Let $E$ a normed vector space and $L \neq E$ a vector subspace of $E$. Can $L$ contain any open ball of $E$? I was trying to solve a problem of the book Elementos de Topologia Geral by Elon Lages and I found an exercise that I don't have success. The exercise is: prove that any vector subspace $L≠E$ of a normed vector space $E$ couldn't contain any open ball of $E$.
Could someone give me a hint? Thank you.
 A: Think about a ball for a moment. There is a point in the centre, and then there are vectors (possibly short ones) from that point in all directions. If a ball is contained in a subspace, then all of those directions are contained in the subspace. Since the subspace is closed under scalar multiplication, we can stretch these direction vectors as much as we like, until we get every point in the space.
So, let's prove this. Let's suppose that $L$ is a subspace of $E$, and that $B[y; r] \subseteq L$. I aim to show that $L = E$. We already know $L \subseteq E$, so let's show $E \subseteq L$.
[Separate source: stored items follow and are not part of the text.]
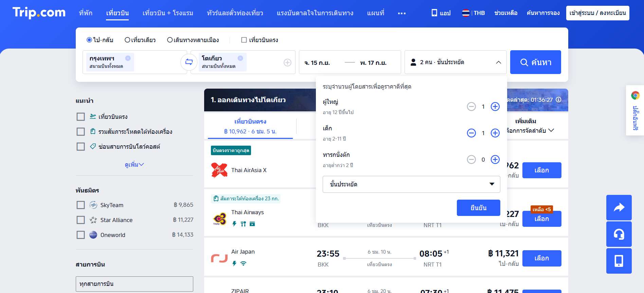Open customer support headset button

click(x=619, y=234)
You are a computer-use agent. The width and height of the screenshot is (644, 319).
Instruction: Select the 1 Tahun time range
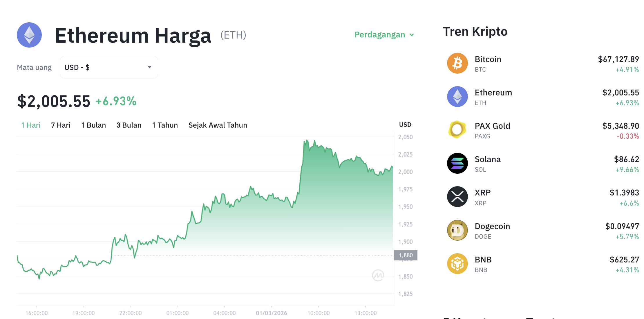(x=164, y=125)
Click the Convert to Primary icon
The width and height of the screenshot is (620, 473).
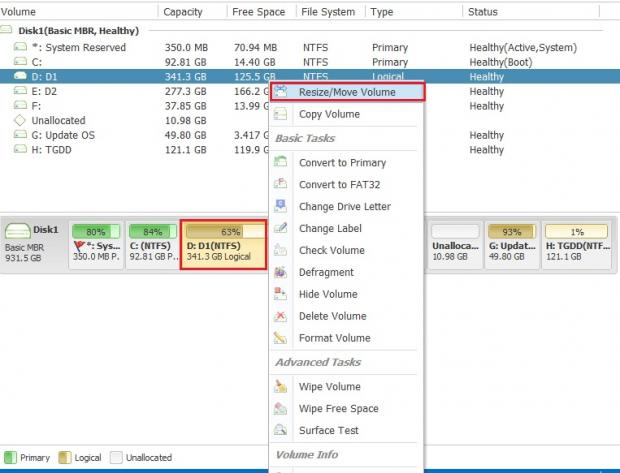coord(281,162)
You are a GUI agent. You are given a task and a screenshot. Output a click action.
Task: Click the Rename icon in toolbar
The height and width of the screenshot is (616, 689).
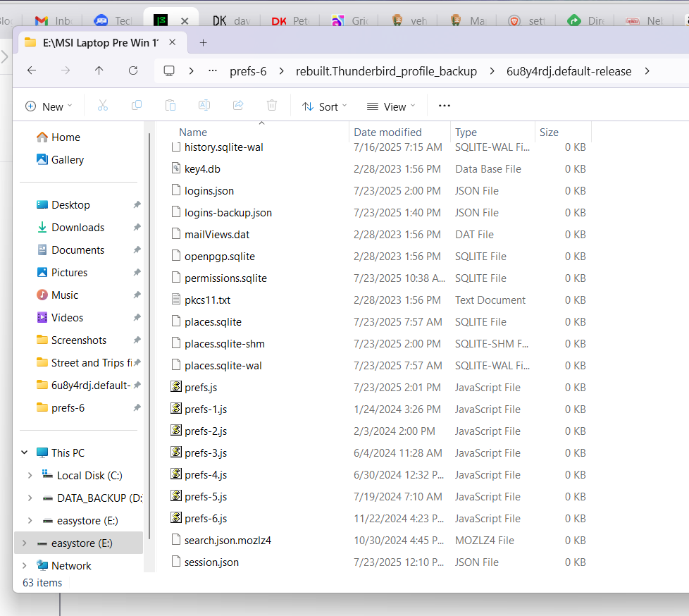204,106
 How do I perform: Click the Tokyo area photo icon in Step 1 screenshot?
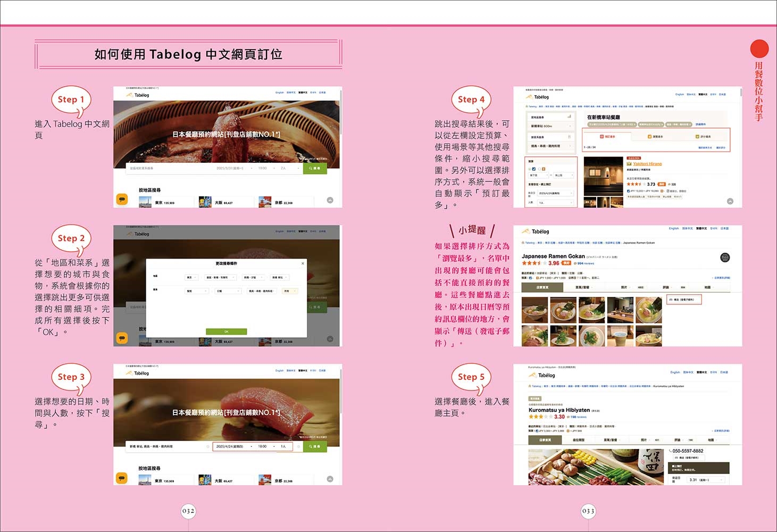[x=145, y=202]
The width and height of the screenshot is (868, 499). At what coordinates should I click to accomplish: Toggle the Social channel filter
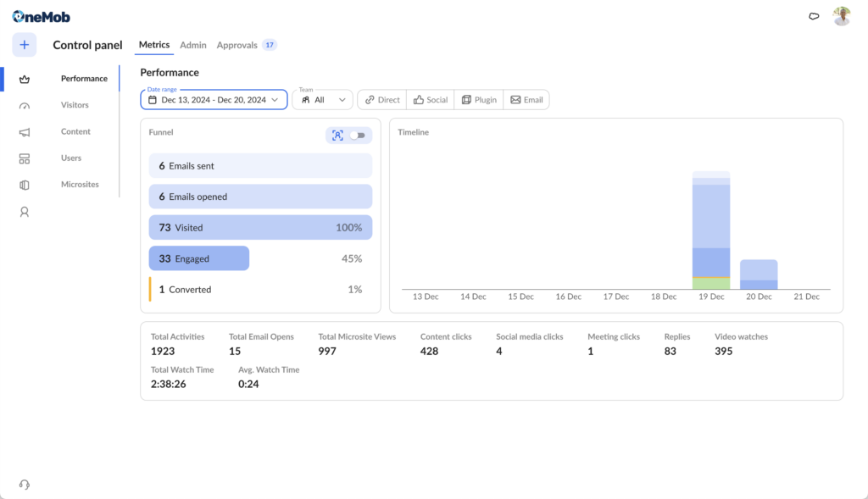click(x=430, y=100)
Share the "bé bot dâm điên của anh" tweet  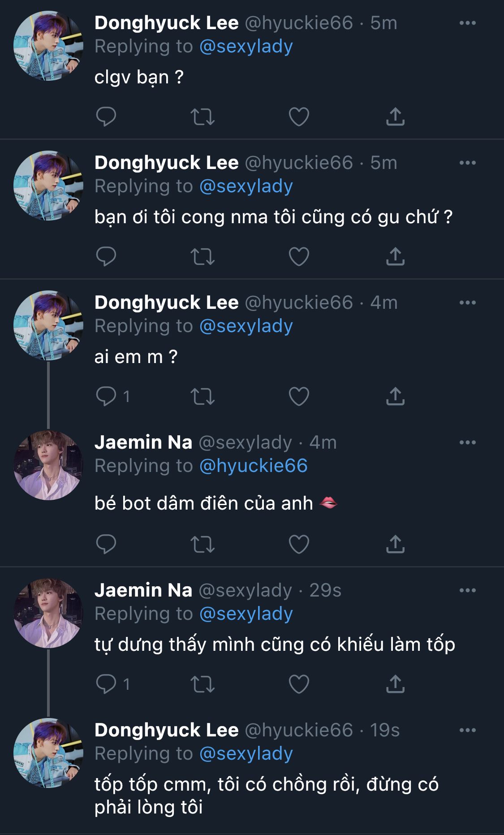[x=395, y=544]
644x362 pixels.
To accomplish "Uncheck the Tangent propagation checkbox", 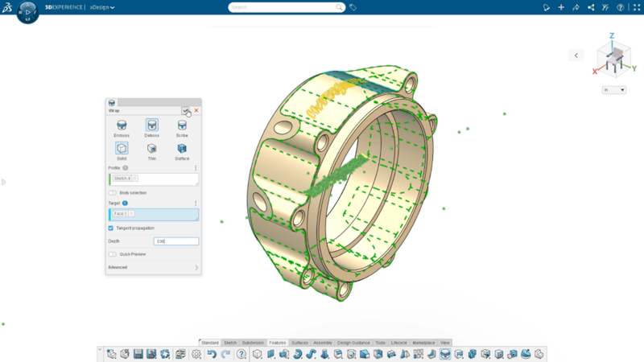I will pyautogui.click(x=111, y=228).
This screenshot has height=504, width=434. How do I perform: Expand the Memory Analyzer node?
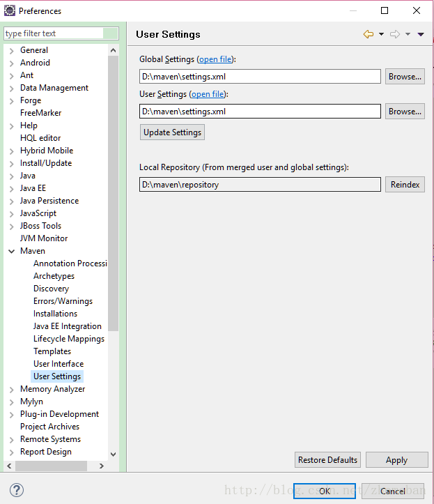coord(12,389)
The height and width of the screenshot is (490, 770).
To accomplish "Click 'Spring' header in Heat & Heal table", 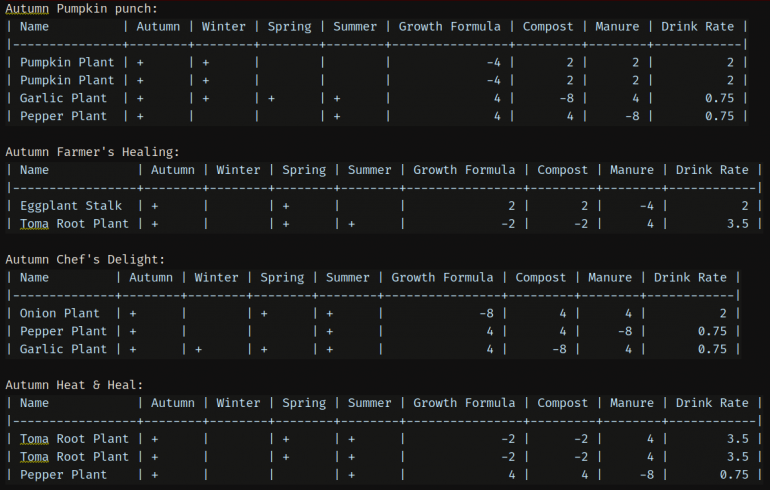I will point(303,404).
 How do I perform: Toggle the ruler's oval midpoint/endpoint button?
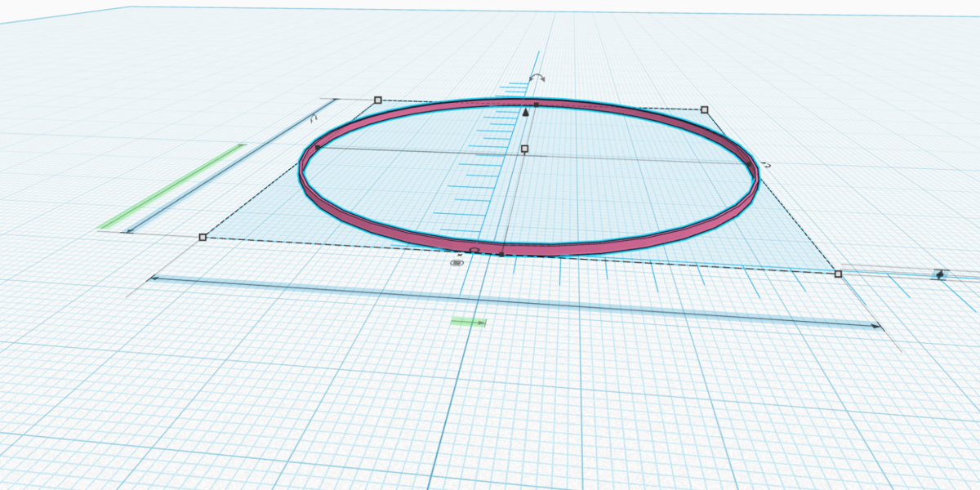[457, 263]
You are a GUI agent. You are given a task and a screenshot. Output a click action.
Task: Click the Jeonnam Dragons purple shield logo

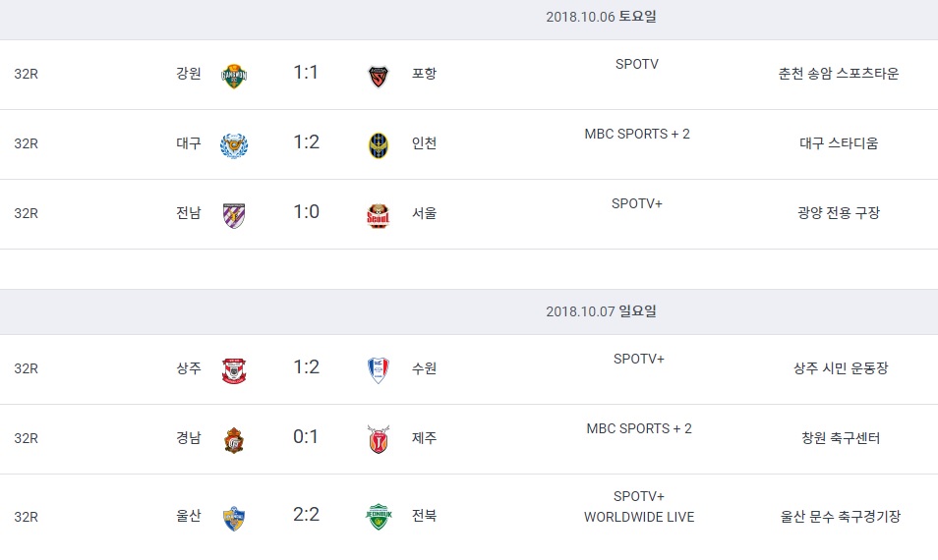point(234,216)
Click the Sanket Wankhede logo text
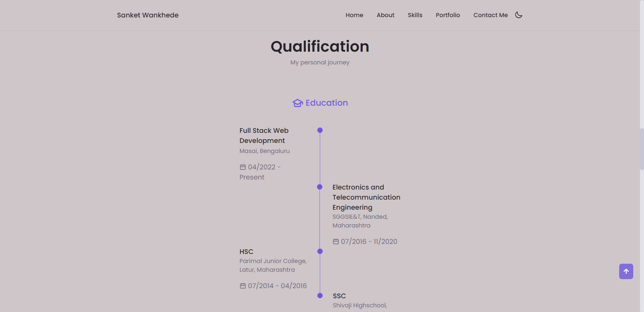Viewport: 644px width, 312px height. [148, 15]
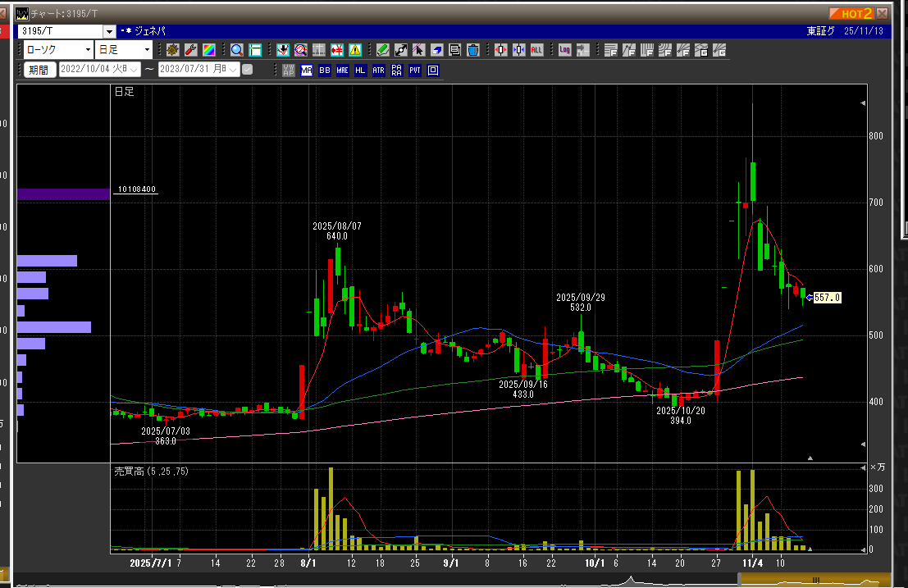908x588 pixels.
Task: Select the arrow pointer cursor tool
Action: (419, 50)
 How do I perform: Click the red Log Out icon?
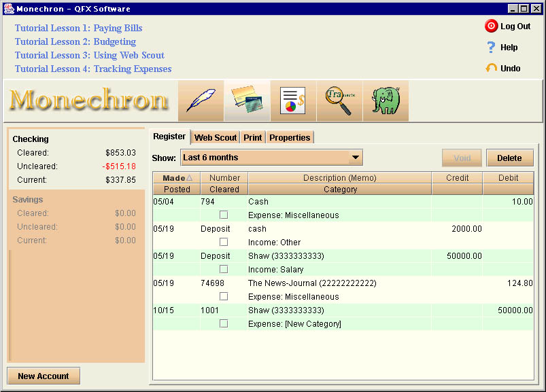pyautogui.click(x=491, y=26)
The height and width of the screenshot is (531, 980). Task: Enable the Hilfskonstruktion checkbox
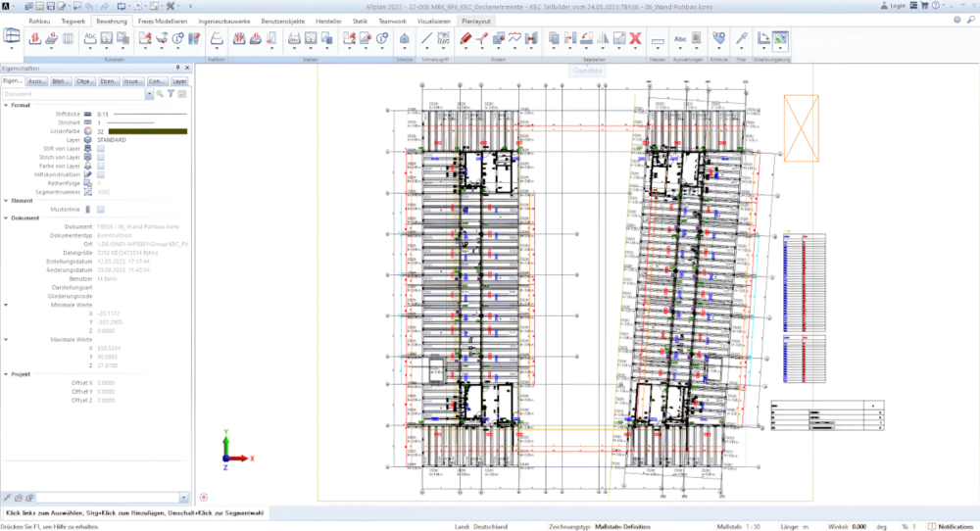click(101, 174)
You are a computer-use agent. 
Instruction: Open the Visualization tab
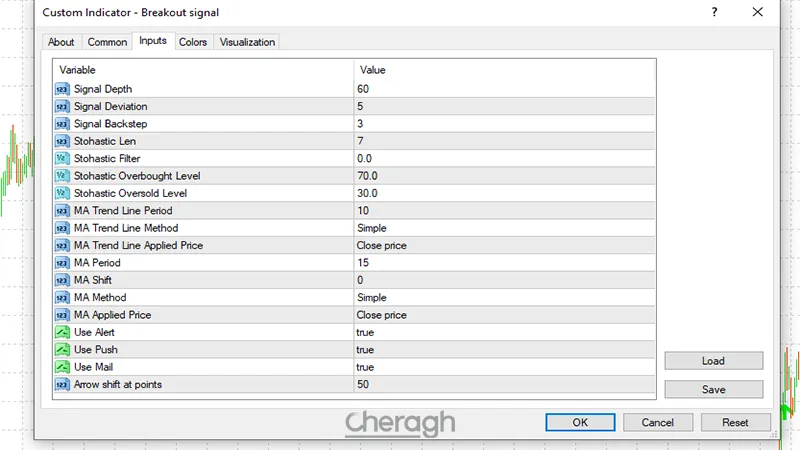247,42
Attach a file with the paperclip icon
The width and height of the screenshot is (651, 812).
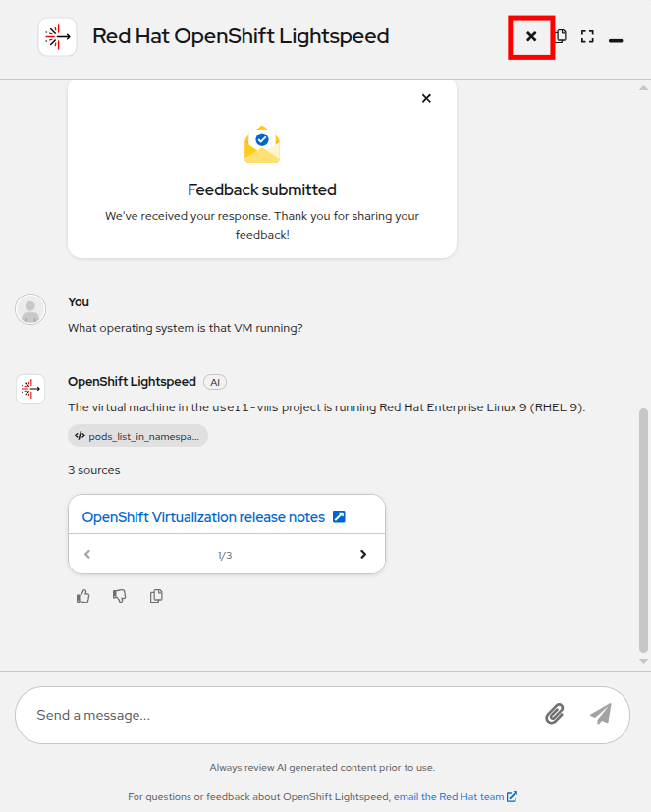coord(555,714)
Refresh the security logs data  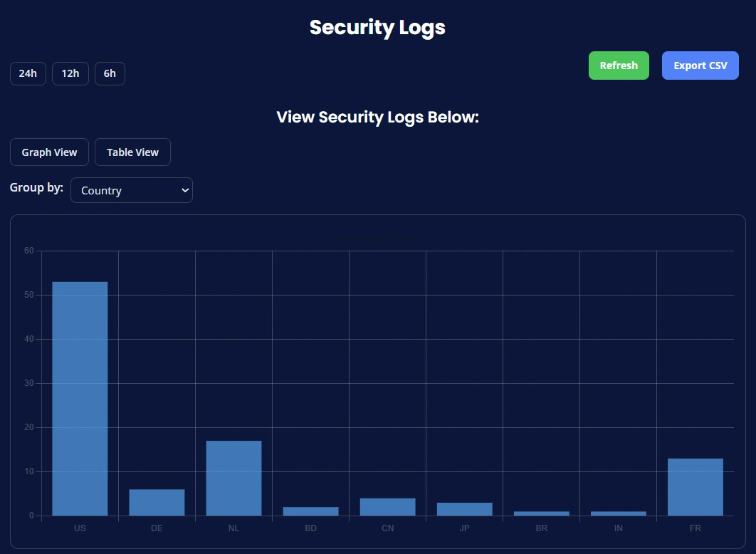(x=618, y=65)
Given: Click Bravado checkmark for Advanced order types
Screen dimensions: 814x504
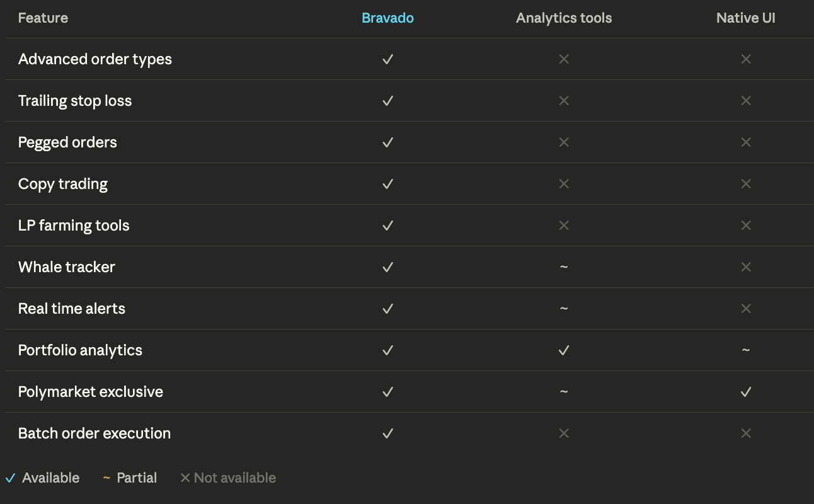Looking at the screenshot, I should 388,59.
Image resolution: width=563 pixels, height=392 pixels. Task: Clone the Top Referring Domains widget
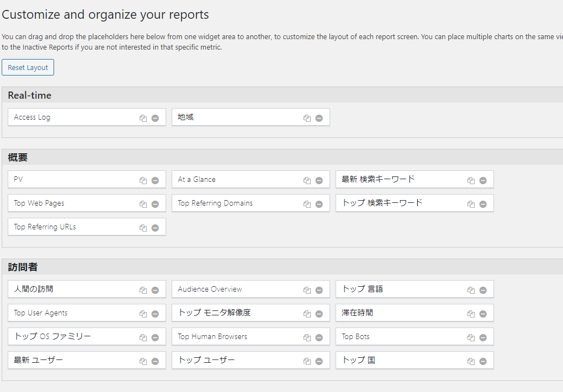[307, 204]
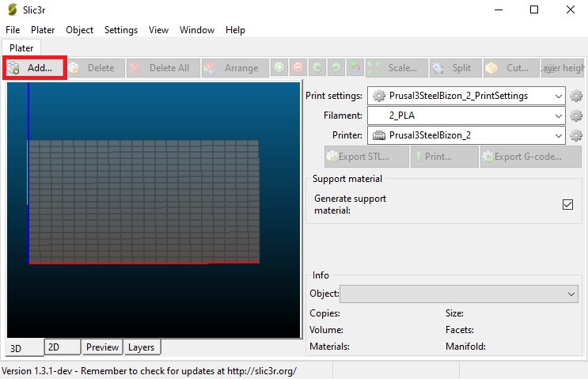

Suppose $x \in E$. I want to shrink down the vector from $0$ to $x$ until it is length $r$. The resulting vector is $r\frac{x}{\|x\|}$. Consequently, $y + r\frac{x}{\|x\|} \in B[y; r] \subseteq L$. Further, $y \in B[y; r] \subseteq L$, so
$$r\frac{x}{\|x\|} = \left(y + r\frac{x}{\|x\|}\right) - y \in L,$$
since $L$ is closed under subtraction. Since it is also closed under scalar multiplication,
$$x = \frac{\|x\|}{r}\left(r\frac{x}{\|x\|}\right) \in L$$
as well. Therefore, $E = L$ as required.